В этот раз вкусная снедь, наполовину уже съеденная вчера, наполовину протухшая от жары, была заменена демократическими солеными огурцами, купленными у бабы на станции. Собственно, не солеными, а свежепросольными, как пишут в ресторанах, потому что, уступая капризу человеческому, в самый разгар лета бабы начали уже присаливать свежие, ароматные огурчики, еще недавно раскупавшиеся именно за свежесть свою. Присаливали с чесночком, с огромным, стеблистым веником укропа… А поезд, постояв, отходил от станционной водокачки, и снова шли выжженные травы и понурые деревья, и снова набирал он скорость.

— Таких сейчас и в Москве не достанешь, — сочно хрустя огурцом, говорил батюшка в дешевой ряске, тоже ехавший делегатом, как народный учитель, — малосольному огурцу большое требуется уменье. Тут переложишь или недоложишь — и пропал вкус. А главное — чтоб кадушкой не пахло.

— Удивительно вкусно, — сказал и Ульянов, улыбаясь своим мягким ртом.
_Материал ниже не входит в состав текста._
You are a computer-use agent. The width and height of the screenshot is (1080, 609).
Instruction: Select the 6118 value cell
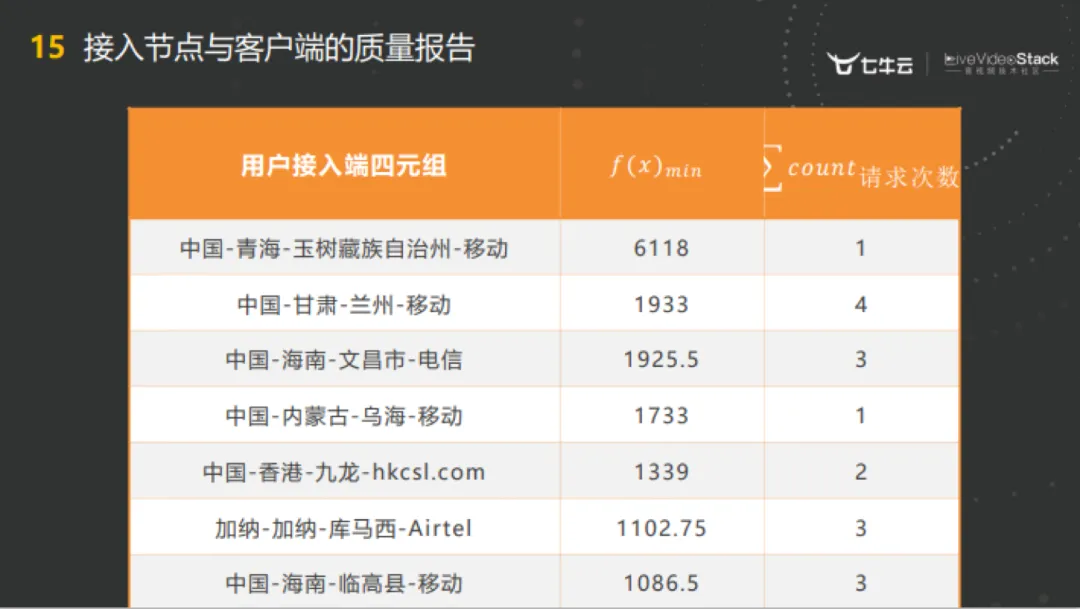pyautogui.click(x=661, y=248)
На этот раз к ним присоединился пассажир, которого с вечера они не заметили. Он не был делегатом, но ехал на Выставку по собственному желанию, как многие люди с разных концов России. Тонкий и сутулый, с опущенными книзу плечами, безусый, усы были тщательно выбриты, — но с бородкой, которую он разглаживал двумя пальцами книзу от больших бледных губ. Он был бы похож на английского моряка в отставке, если б что-то — ну просто не попахивало от него классной комнатой и учительством. Золотая оправа дугообразных очков, быть может, или многократно начищенный, хотя и прилично сохраняемый и не лоснящийся на швах сюртук, который носил он, несмотря на жаркое летнее утро. Или — глаза, очень хорошие, внимательные, темные глаза под седыми бровями… Словом, что-то было в нем, неоспоримо выдававшее профессию. Он пришел из дальнего угла со своей кружкой, чтоб нацедить себе чаю из самовара, и собрался было назад идти, но сидевшие потеснились и выкроили ему местечко на лавке.

— Вы делегатом едете? — спросил его Покровский.

— Нет, не делегатом. Мы не в моде сейчас.

— «Мы»?

— Классики. Я преподаю латынь и греческий.

В вагоне воцарилось молчание. Публика, ехавшая на Выставку, была воспитана в духе самого острого недоброжелательства к классицизму в школе. Даже те, кто, как Илья Николаевич, кончали классическую гимназию, как-то подчинялись мысленно общему направлению русских умов и русской журналистики. Сказать «мы не в моде сейчас» мог только тот из классицистов, кто понимал всю силу и глубину общественного настроенья, действительно неблагоприятного для них. Но ведь «классика» не только царила в школе, царила в министерстве, была «на глазу», как восточные люди выражаются, — у самого министра просвещения, делавшего все, что можно для привилегированного положения классики в стране. Совсем недавно ей отдали министерским указом львиную долю часов в школах, отняв их от словесников и преподавателей наук естественных. Обижены были девять десятых учителей гимназий — математики, физики, географы, историки, словесники. А тут вдруг — жалобная нота в голосе, словно не их обидели, а классициста!